Not true at all. Canada, for example, taxes your worldwide income.
USA and Eritrea are unique in that they will tax your worldwide income even if you no longer live in those countries (are non-resident.) No other countries in the world have the brass balls to do that.
>USA and Eritrea are unique in that they will tax your worldwide income even if you no longer live in those countries (are non-resident.) No other countries in the world have the brass balls to do that.
But to be fair there is a rather large exemption, around US$ 100,000 per year, the nuisance is that you have to file some tax forms anyway:
>The Foreign Earned Income Exclusion (FEIE, using IRS Form 2555) allows you to exclude a certain amount of your EARNED income from US tax. For tax year 2016 (filing in 2017) this exclusion was $101,300.
Yeah, you're right. It comes back to the USA is special. There's a lot of things it gets away with that other countries could not. There are benefits to being #1.
Only if you are resident in Canada. A lot of countries do that. The USA will tax you even if you aren't resident as long as you have at least a green card or other immigrant visa.
How many people are collecting income from a full time job while living in Canada anyways? Doesn't foreign income (vs. say capital gains) generally imply non residency?
Not if you have an internet business of some kind, or work remotely for a foreign company. But if you do that, you're a schmuck to live in a country with a high tax rate. You can double your income, which means your savings rate probably goes up 600% or more, just by moving to a country that does not tax foreign income. How much faster can you pay off your mortgage under those conditions? How much faster can you retire?
It's not quite as magical as it seems though. If you retire in your 40s because of doing that, you'll need a lot more savings than you would at 65.
Directors of Canadian companies who are living abroad is probably one example.

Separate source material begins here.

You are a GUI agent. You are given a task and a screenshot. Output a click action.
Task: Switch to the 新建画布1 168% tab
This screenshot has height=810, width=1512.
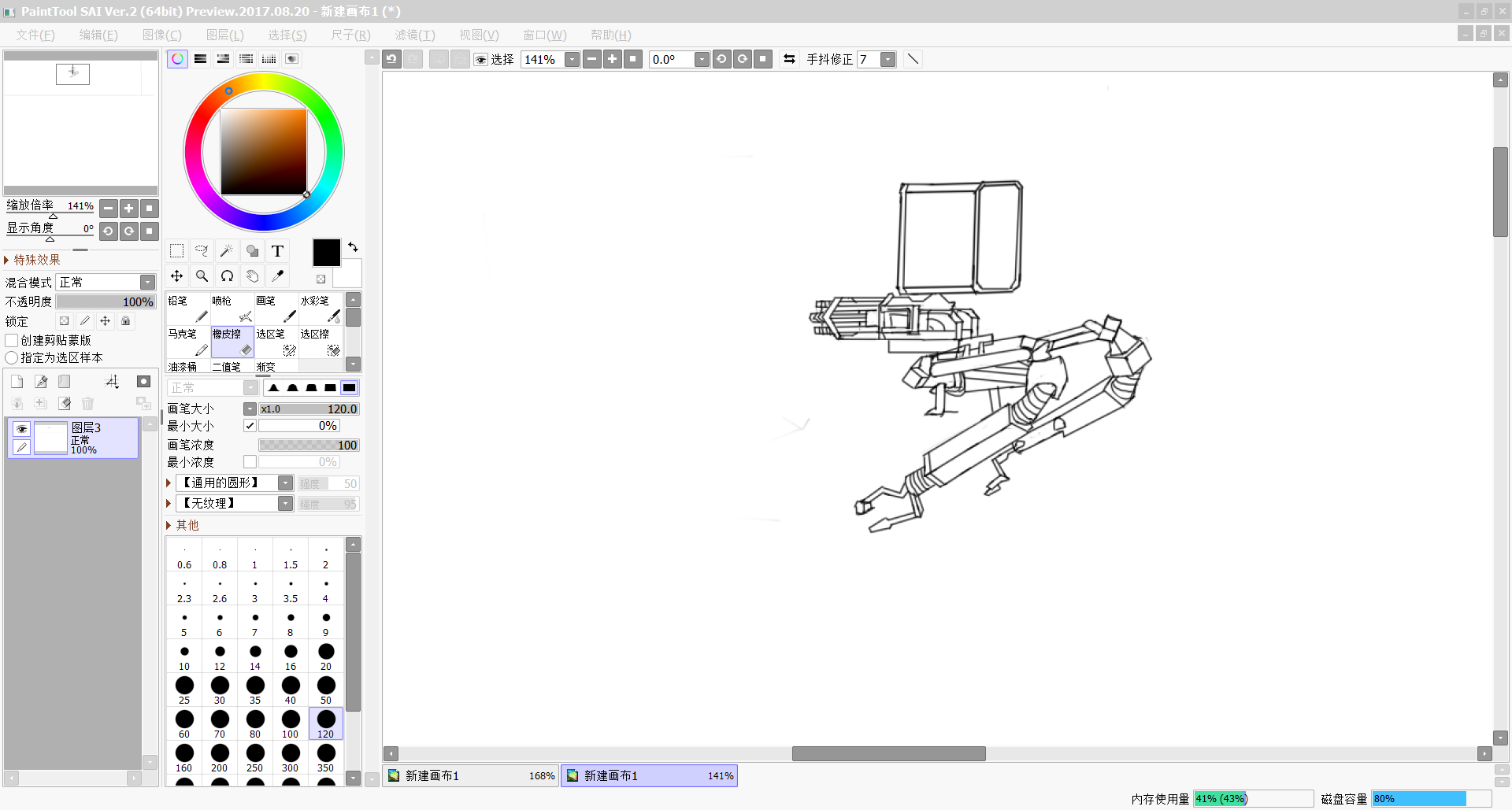(471, 775)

Also, people who, say, commute from CA to the US on a daily basis will generally be exempt from Canadian taxes because the work is performed in the US (just an example, I have no idea whether you can commute from CA -> US on a daily basis)

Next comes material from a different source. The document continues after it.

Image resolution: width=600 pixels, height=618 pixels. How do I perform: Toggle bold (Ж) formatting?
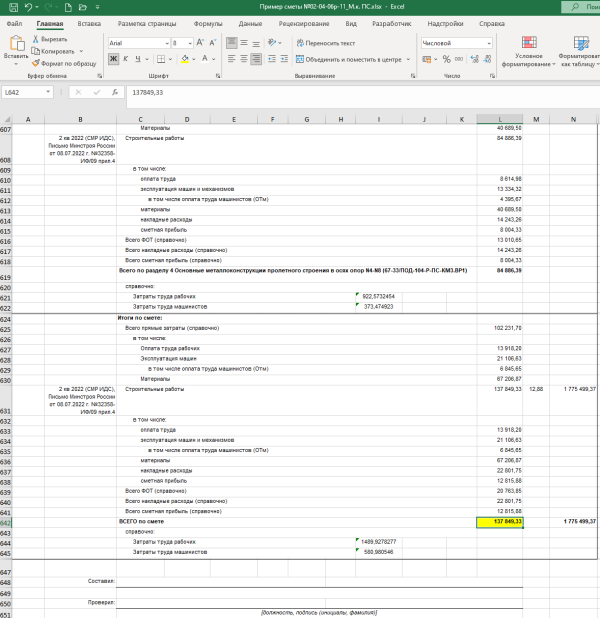[x=111, y=59]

Well, I was "taxed" on my Chinese income, but never paid a dime. Foreign tax credits and foreign income exclusions mean most of us pay nothing (well, we pay Chinese taxes, just not US taxes).
That is because there is a cost associated with renouncing US citizenship. You'll get hit with an exit tax on all your assets, making it extremely painful. The US really does not want you to renounce, because then they can no longer tax your global income.
They essentially punish wealthy people (financially) for renouncing.
You actually don't have to prove anything, you just state that you paid taxes and how much you paid (if taking a foreign tax credit). As for rebate, that is something else, meaning those taxes were already withheld by the IRS for some reason.